Duterte govt slams Catholic bishops for speaking out against ‘terror’ orders to kill suspects

5 Feb, 2017 17:39 / Updated 8 years ago

The Philippines government’s war on drugs is “far from” the terror campaign depicted by members of the country’s Catholic church, according to a spokesperson for President Rodrigo Duterte.

Despite 2,500 killings being linked to police and Duterte’s candid statements that authorities are encouraged to kill suspected criminals, government spokesperson Ernesto Abella said a “reign of peace” is taking place.

It follows a denouncement of the island nation’s policing by members of the Catholic Bishops’ Conference of the Philippines (CBCP). 

According to Reuters, members of the religious organization attacked a “reign of terror” being waged by authorities in the poorer parts of the country in their sermons. But the government has hit back, saying the CBCP is “out of touch” with society.

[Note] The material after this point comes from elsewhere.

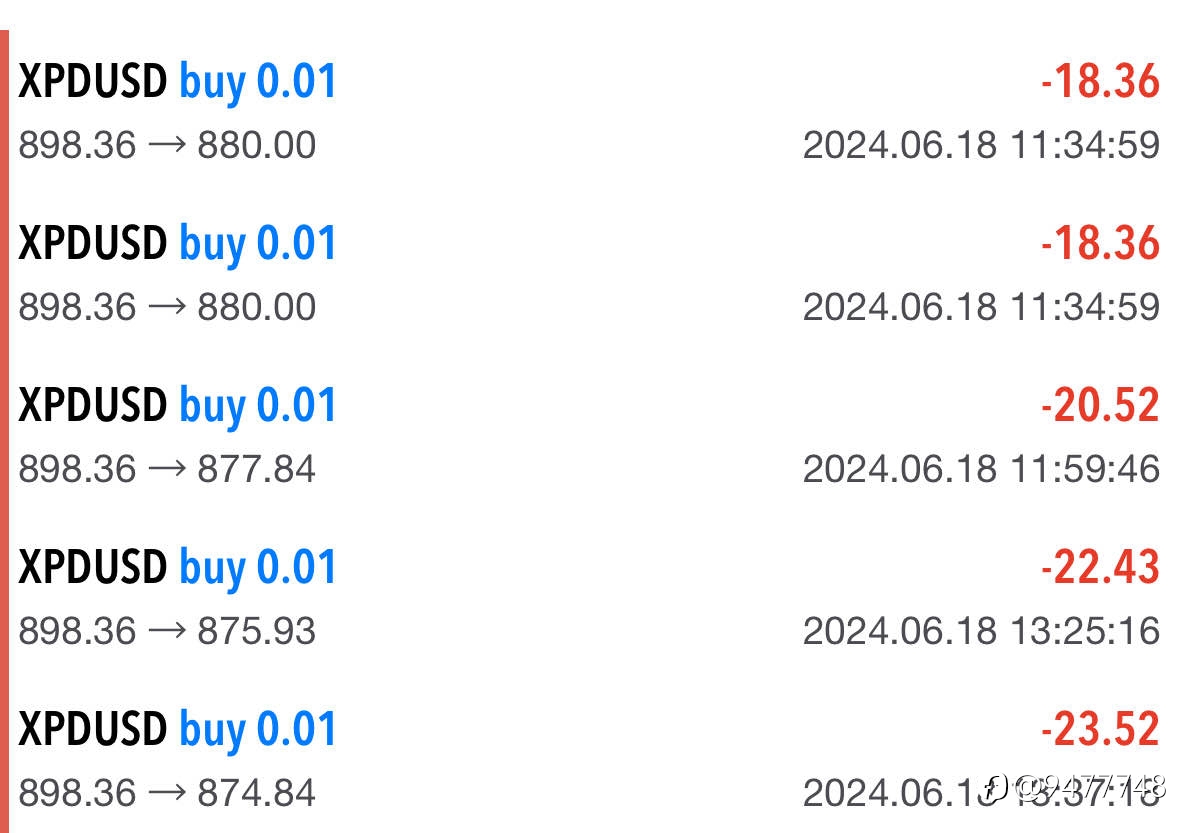This screenshot has height=833, width=1179.
Task: Select the -22.43 loss value
Action: pos(1100,567)
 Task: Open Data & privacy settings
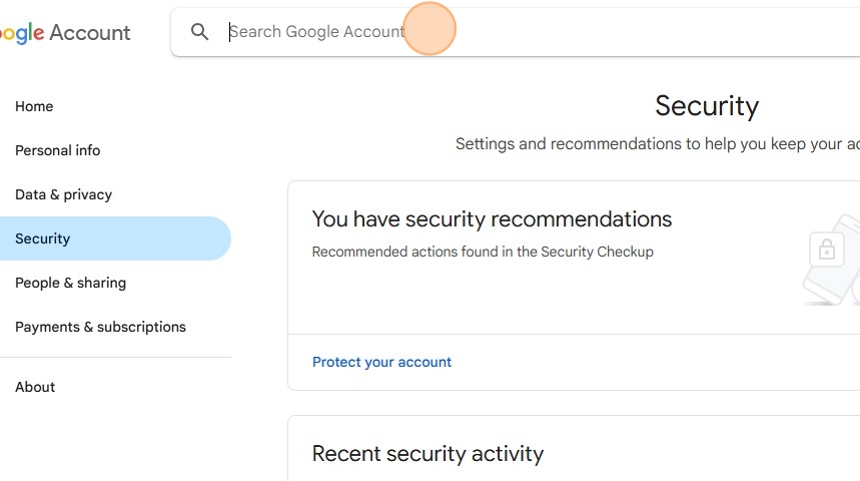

“The officials of the Catholic Bishops’ Conference of the Philippines are apparently out of touch with the sentiments of the faithful who overwhelmingly support the changes in the Philippines,” presidential spokesperson Ernie Abella said in a statement.

A former pastor himself, Abella said government actions to make the nation safer are “far from the ‘terror’ the bishops paint rather dramatically.”

Church leaders might contribute to a “reign of peace felt by ordinary citizens” by helping to “build strong moral character” among worshipers, Abella added.

Since his election, President Duterte has taken a hard line in his government’s effort to stamp out crime and drug dealing.

The former Davao City mayor has made eradicating drug dealing a major part of his presidency, and in a speech last year, he evoked memories of the slaughter ordered by Adolf Hitler, saying, “Hitler massacred three million Jews. Now, there are three million drug addicts... I’d be happy to slaughter them.”

More recently, Duterte threatened to hang criminals “like curtains if given the power to restore the death penalty. He also admitted that military and police had been encouraged to kill suspected narcotics gang members.

“The drug lords and the pushers are there, we will destroy them. I have ordered the military to destroy them. I did not order the military and the police to conduct a police operation. That’s nonsense,” Duterte told delegates at power plant opening ceremony last month.

“Go after them, go against the apparatus and kill them... I take full legal responsibility for my order.”

READ MORE: Philippines’ Duterte to unleash army in drug war, vowing to ‘kill more’

The Catholic Bishops’ Conference has also come out against Duterte’s pledge to bring back capital punishment, which ended in 2006. A bill to reinstate the death penalty is currently being debated in the Congress of the Philippines.

“Though the crime be heinous, no person is ever beyond redemption, and we have not right ever giving up on any person,” the president of the CBCP, Archbishop Socrates Villegas, said in an open letter.

“We cannot ourselves participate in murder, no matter that it may be accompanied by the trappings of judicial and legal process.”